REQUIRED TASK A:
Using the text on the Battle Birds pulp magazine, explain why Bowen's Dusty Ayres stories were set in the future against an Asian power that did not yet exist.
REQUIRED TASK B:
According to the text on the Battle Birds pulp magazine, which issue was the first under the title Dusty Ayres and His Battle Birds?

PASSAGE PROVIDED:
Battle Birds was an American air-war pulp magazine, published by Popular Publications.  It was launched at the end of 1932, but did not sell well, and in 1934 the publisher turned it into an air-war hero pulp titled Dusty Ayres and His Battle Birds, with Robert Sidney Bowen, an established pulp writer, providing a lead novel each month, and also writing the short stories that filled out the issue.  Bowen's stories were set in the future, with the United States menaced by an Asian empire called the Black Invaders.  The change was not a success, and after a year Bowen wrote a novel in which, unusually for pulp fiction, Dusty Ayres finally defeated the invaders, and the magazine ceased publication.  It restarted in 1940, again under the original title, Battle Birds, and lasted for another four years.

Publication history and contents 
In the summer of 1927, Aviation Stories and Mechanics was launched.  It was the first magazine to specialize in fiction about flying, and pulp magazine historian Robert Sampson suggests that Charles Lindbergh's recent flight across the Atlantic was part of the reason for public interest in aviation.  Other magazines quickly appeared, including Air Stories and Wings.  These focused on adventure stories involving flying.  The first magazine to concentrate on aerial warfare was War Birds, which appeared in early 1928.  In 1930 Popular Publications was started by Harry Steeger and Harold Goldsmith, launching four pulp magazines that year, one of which was an air-war pulp titled Battle Aces.  In 1932 they added a second title, Battle Birds, with the first issue dated December 1932. In late 1933 Battle Aces was relaunched as a hero pulp titled G-8 and His Battle Aces, with the lead novels all written by a single author, Robert J. Hogan.

Robert Sidney Bowen, a pulp writer who was selling war fiction prolifically to multiple pulp magazines in the early 1930s, met with Steeger for lunch in 1933.  Bowen was finding it tiresome to quickly write story after story with a different setting for each one, and told Steeger he would like to be the author of a hero pulp magazine, like Hogan.  Steeger agreed, and over lunch they settled on changing Battle Birds, which was selling poorly, to a hero pulp with Bowen as the author.  To avoid having the new magazine compete with G-8 and His Battle Aces, Bowen's stories were all to be set in the future, with America at war with another power; and to avoid having the war against an existing country, they decided to have the enemy be a future power rising in Asia that had conquered the entire world except for the United States.  Bowen's hero was named Dusty Ayres, and the magazine was retitled Dusty Ayres and His Battle Birds starting with the July 1934 issue.  Ayres was America's top pilot, and along with three friends, Jack Horner, Curley Brooks and Biff Bolton, he fought the Asian Black Invaders.  The enemy's leader, Fire Eyes, wore a plain green mask with two slits for eyes, through which sparks of fire could be seen.  His lead pilot, Dusty's frequent antagonist, was known as The Black Hawk.

Bowen also wrote all the short stories for Dusty Ayres, unlike other hero pulps where other authors usually provided the short fiction.  The new magazine did not do well, so after a year Bowen wrote a final novel in which the evil empire was defeated (unusually for a pulp series), and the magazine ceased publication.  It was relaunched five years later under the original Battle Birds title, lasting for another four years in that incarnation.

PROVIDED DATA:
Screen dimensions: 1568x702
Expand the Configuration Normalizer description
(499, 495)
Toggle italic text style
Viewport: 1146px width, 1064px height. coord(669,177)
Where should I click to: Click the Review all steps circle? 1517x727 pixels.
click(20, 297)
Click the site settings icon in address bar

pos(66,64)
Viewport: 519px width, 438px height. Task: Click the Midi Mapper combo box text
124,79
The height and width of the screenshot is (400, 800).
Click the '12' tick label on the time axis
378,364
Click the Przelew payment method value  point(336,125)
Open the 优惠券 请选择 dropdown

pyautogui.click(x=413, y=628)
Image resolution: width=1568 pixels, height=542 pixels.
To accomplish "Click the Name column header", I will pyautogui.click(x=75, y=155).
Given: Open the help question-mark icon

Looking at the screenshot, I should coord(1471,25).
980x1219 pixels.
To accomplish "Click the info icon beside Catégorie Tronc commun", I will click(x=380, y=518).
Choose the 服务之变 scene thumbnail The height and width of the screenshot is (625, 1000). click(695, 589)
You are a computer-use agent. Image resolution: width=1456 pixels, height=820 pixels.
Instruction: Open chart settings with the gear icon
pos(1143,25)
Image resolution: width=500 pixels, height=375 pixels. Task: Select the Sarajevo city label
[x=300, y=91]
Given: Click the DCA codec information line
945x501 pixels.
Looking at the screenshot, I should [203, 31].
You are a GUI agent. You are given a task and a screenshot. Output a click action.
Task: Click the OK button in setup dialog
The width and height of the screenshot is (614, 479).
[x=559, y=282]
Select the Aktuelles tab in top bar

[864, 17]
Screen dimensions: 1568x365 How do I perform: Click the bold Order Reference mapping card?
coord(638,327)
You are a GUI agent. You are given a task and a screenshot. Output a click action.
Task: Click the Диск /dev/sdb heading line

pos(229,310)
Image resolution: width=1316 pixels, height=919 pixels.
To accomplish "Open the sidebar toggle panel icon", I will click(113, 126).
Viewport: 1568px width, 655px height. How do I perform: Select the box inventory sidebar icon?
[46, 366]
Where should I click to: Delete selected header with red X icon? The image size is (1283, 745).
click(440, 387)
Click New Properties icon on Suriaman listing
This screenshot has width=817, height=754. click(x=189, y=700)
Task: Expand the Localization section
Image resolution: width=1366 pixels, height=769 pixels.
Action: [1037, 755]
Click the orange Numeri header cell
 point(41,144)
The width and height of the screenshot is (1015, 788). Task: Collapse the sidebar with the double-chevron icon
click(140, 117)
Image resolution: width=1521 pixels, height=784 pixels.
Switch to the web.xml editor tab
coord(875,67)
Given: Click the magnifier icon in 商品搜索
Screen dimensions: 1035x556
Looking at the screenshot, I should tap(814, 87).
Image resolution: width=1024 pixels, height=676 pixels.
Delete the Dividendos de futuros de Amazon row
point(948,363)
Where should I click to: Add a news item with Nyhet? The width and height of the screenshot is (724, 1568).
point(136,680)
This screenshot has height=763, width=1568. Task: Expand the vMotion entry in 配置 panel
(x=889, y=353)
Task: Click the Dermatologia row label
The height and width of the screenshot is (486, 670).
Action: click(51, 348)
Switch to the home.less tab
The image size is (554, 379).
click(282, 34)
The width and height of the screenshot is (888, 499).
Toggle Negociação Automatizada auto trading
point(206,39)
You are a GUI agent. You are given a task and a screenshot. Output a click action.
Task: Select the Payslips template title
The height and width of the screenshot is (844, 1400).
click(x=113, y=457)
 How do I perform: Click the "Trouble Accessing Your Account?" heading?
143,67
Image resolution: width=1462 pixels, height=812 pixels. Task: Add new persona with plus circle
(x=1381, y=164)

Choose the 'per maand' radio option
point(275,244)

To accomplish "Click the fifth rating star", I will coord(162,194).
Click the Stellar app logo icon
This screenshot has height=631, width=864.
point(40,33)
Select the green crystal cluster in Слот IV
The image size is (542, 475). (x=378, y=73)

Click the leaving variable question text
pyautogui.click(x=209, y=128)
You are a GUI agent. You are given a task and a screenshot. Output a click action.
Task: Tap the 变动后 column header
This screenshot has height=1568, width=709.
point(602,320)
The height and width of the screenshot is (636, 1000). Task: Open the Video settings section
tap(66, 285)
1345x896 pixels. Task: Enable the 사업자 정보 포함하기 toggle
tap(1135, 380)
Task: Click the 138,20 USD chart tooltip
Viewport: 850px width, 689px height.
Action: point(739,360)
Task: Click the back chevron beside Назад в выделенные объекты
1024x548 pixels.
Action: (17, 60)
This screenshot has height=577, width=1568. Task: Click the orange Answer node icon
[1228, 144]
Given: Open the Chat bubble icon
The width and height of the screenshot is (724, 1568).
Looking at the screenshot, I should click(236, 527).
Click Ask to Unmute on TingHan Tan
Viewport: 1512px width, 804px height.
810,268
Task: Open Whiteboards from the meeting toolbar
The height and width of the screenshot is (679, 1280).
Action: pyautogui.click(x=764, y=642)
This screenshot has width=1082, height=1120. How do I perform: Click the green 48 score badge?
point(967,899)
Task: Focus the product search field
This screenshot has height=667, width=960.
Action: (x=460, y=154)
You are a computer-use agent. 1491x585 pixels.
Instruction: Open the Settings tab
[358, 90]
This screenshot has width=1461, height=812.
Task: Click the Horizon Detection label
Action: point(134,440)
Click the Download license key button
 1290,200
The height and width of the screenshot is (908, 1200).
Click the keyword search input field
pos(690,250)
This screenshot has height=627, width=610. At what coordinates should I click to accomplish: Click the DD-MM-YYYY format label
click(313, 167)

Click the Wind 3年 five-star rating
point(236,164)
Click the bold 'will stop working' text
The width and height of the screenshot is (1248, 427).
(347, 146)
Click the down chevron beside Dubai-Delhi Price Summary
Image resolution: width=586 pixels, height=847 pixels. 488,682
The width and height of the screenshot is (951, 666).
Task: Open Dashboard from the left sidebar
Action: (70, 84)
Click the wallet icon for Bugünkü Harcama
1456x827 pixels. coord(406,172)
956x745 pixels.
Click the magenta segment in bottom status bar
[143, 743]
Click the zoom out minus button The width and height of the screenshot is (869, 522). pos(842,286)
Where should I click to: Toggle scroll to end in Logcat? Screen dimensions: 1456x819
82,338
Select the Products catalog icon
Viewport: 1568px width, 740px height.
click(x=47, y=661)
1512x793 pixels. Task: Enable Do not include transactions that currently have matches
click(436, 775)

CORRECT OUTPUT A:
The future setting kept the new magazine from competing with G-8 and His Battle Aces. The enemy was made an invented future Asian power that had conquered all of the world except the United States, so the war would not be against an existing country.

CORRECT OUTPUT B:
The July 1934 issue.